Alabad, cantad, a la que todavía espera los jazmines
y enciende la vela frente al altar.

Alabada sea nuestra madre de barro tenue,
de áspera arcilla castellana,
testimonio el más vivo de nuestro paso por la historia,
límite en que comienza la leyenda.

Alabad, cantad a nuestra madre de barro tenue,
la más bella imagen de los ancestros,
la más hermosa construcción erigida desde la noche de los símbolos.
Hela aquí, guardadora de las antiguas claves.
sombra de olivo entre el teocalli y el santuario.
Fortaleza de amor ante el relámpago de los arcabuces.

Alabada sea, porque supo los últimos designios del hierro.
Porque siguió el oculto destino de la flecha,
lanzada por ciegos arqueros-- sobre el indescifrable tiempo.

Alabada sea,
porque en la tierra pacífica de su vientre
fué quebrantado el poder de los centauros;
los dardos perdieron su veneno;
nació el nuevo linaje
Se hizo, por el descubrimiento de un mundo nuevo.

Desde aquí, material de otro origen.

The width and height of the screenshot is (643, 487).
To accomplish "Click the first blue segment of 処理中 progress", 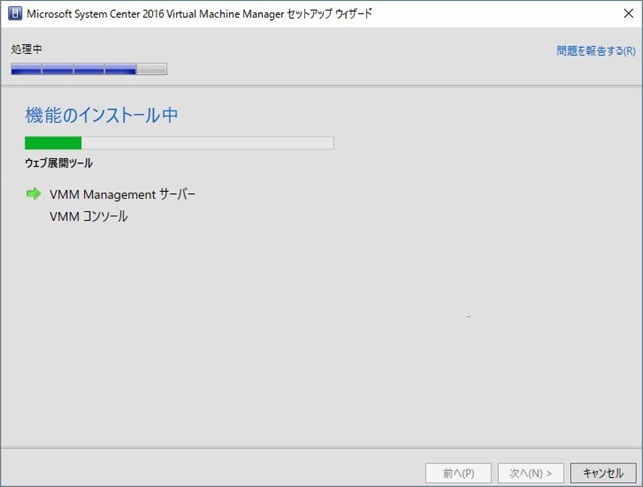I will click(x=26, y=69).
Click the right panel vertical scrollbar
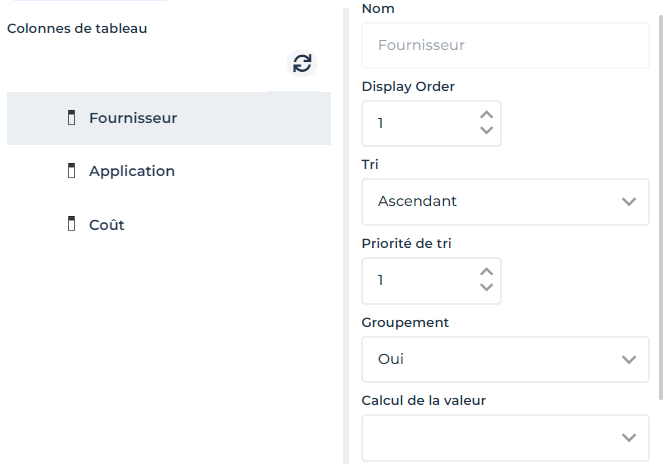Viewport: 668px width, 470px height. pyautogui.click(x=660, y=200)
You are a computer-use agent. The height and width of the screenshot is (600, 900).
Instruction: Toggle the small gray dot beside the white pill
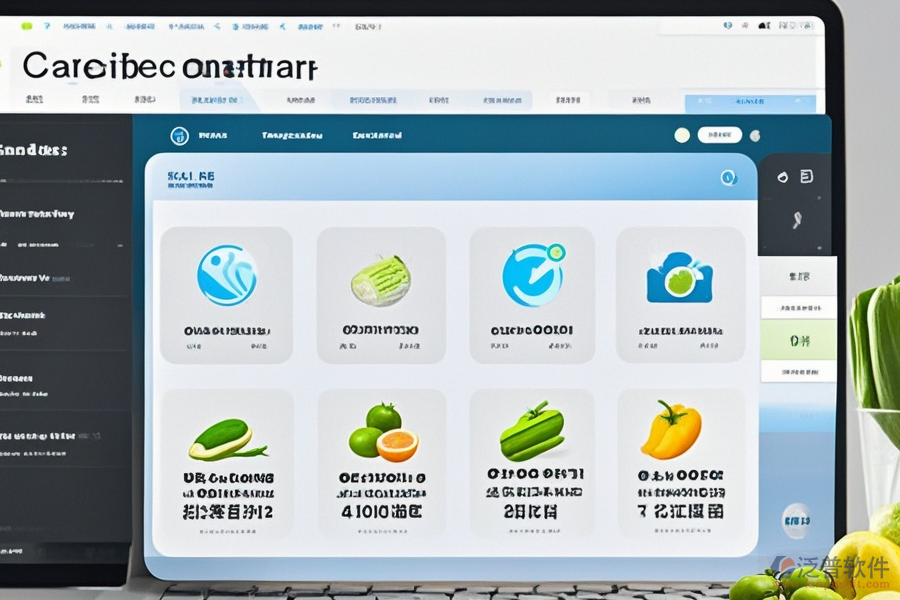click(x=755, y=135)
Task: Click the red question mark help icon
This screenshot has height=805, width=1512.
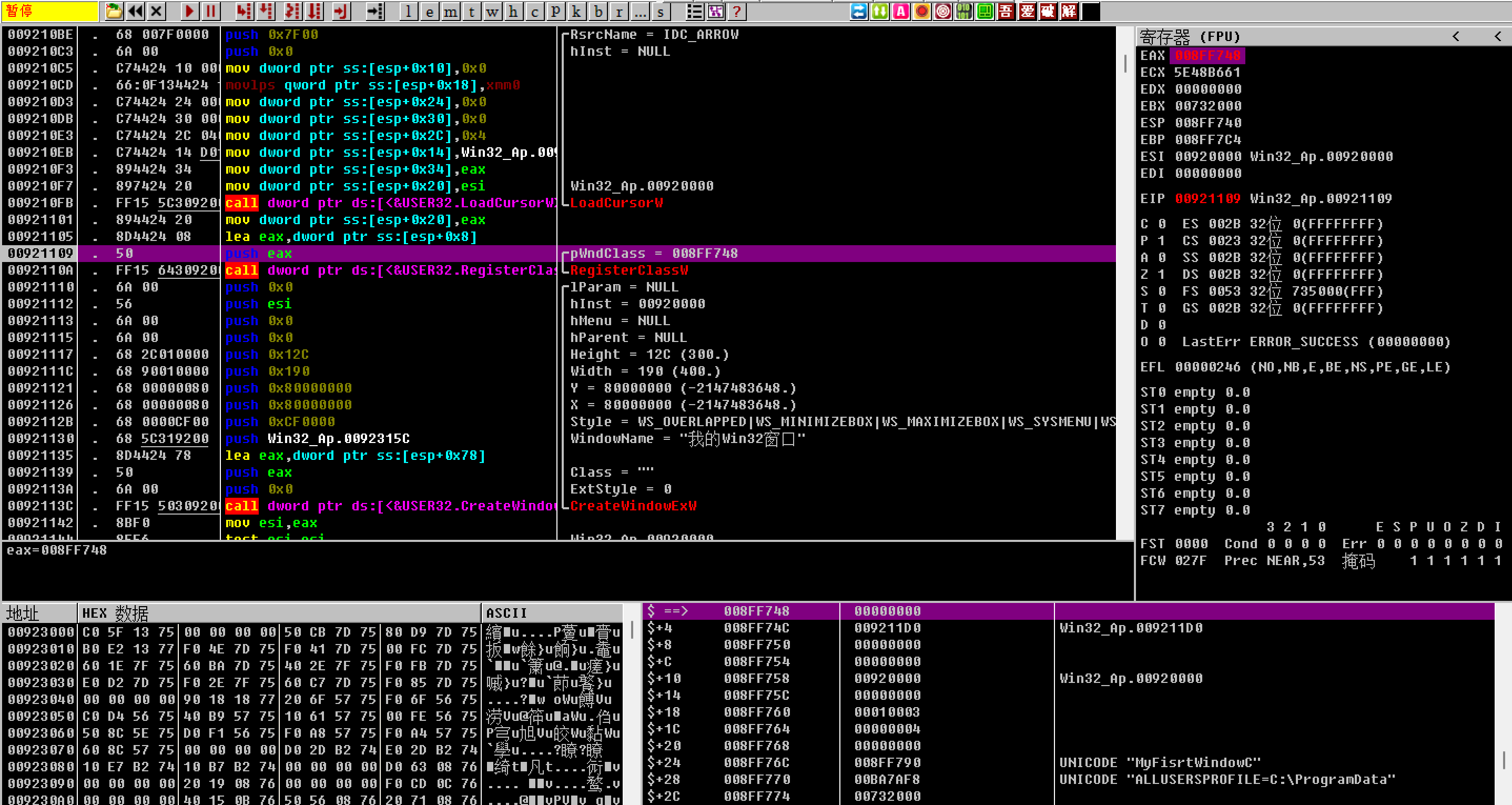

Memoria de los lejanos días de Mictlán,
aún alumbran sus ojos húmedos y rasgados
--de princesa Nahoa--
la Estrella bienamada de Quetzalcoatl.

Hija de soldados y aventureros;
descendiente de pueblo que vino sobre las carabelas,
de más allá del mar,
desde ciudades presentidas por los viejos augures,
aún aroma sus sienes de mestiza
la rosa de Castilla.

Madre y señora nuestra
por el maíz y por el trigo.
Por el carao moreno y por la oliva.
Por el clavel sangriento y el izote.
Por la pasión que inflama nuestras venas,
y por el hondo río de tristeza
que viene --sueño abajo--
desde las rumas del solar perdido
a nuestro lento corazón de ciervo...

!Bendita seas, alabada seas,
madre del mundo nuevo en nuestra tierra!